* DIRECTION
Print the material word for word, from the line containing "You are a GUI" through the end of the material, including both of those lines. Leave the pictures out.

* INPUT RECORDS
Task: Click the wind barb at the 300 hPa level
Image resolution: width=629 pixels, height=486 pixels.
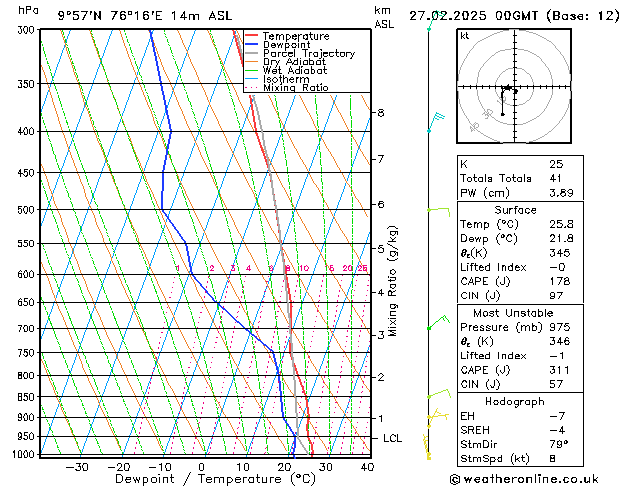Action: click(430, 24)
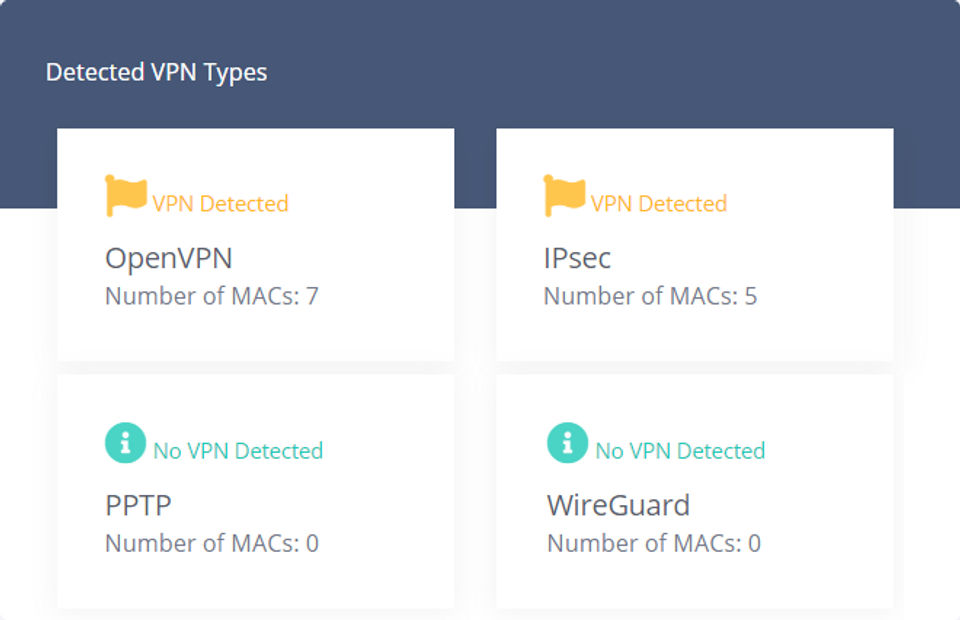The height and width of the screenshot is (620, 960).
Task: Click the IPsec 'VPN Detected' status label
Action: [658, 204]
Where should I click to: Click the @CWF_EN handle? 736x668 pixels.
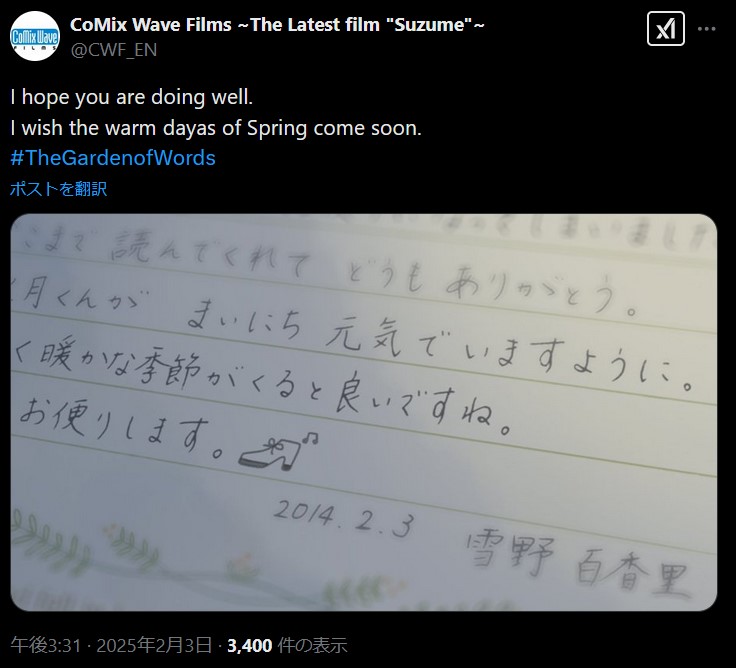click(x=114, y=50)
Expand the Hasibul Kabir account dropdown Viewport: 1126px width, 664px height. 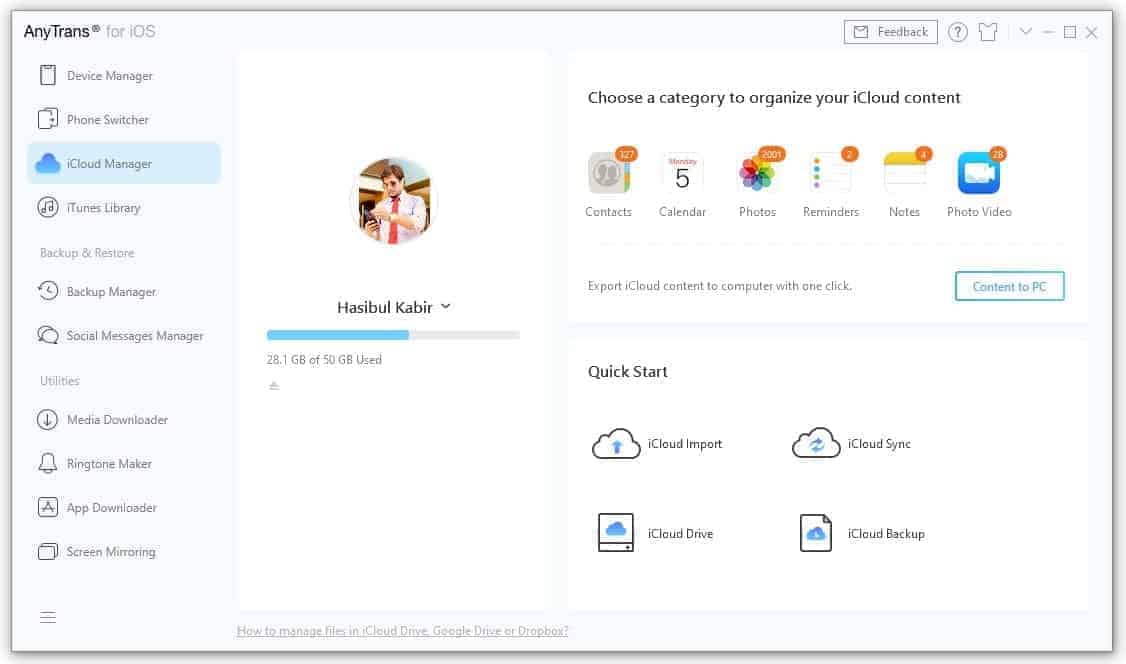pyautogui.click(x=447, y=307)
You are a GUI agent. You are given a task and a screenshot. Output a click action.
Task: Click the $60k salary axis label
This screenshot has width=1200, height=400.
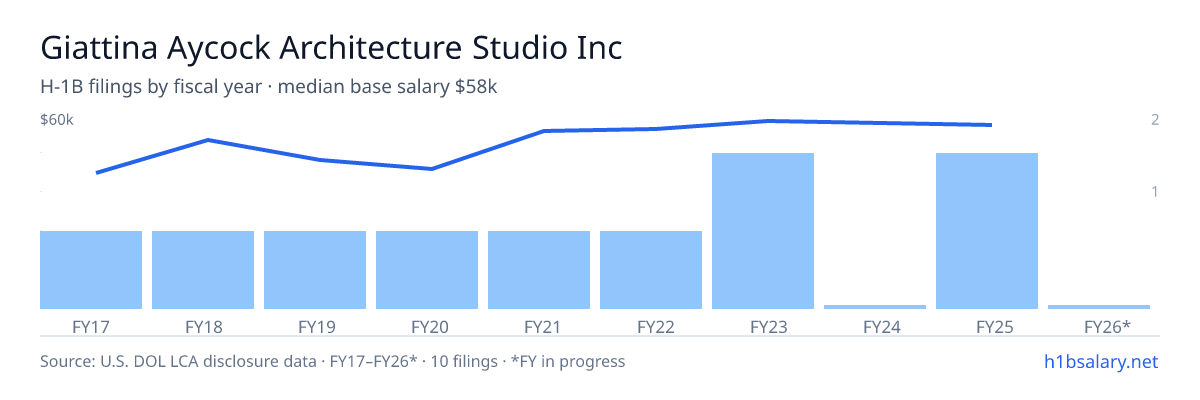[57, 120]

* OUTPUT OF THE EXERCISE
You are a GUI agent. You are given a task and a screenshot. Output a click action.
Task: Click the $60k salary axis label
This screenshot has width=1200, height=400.
[57, 120]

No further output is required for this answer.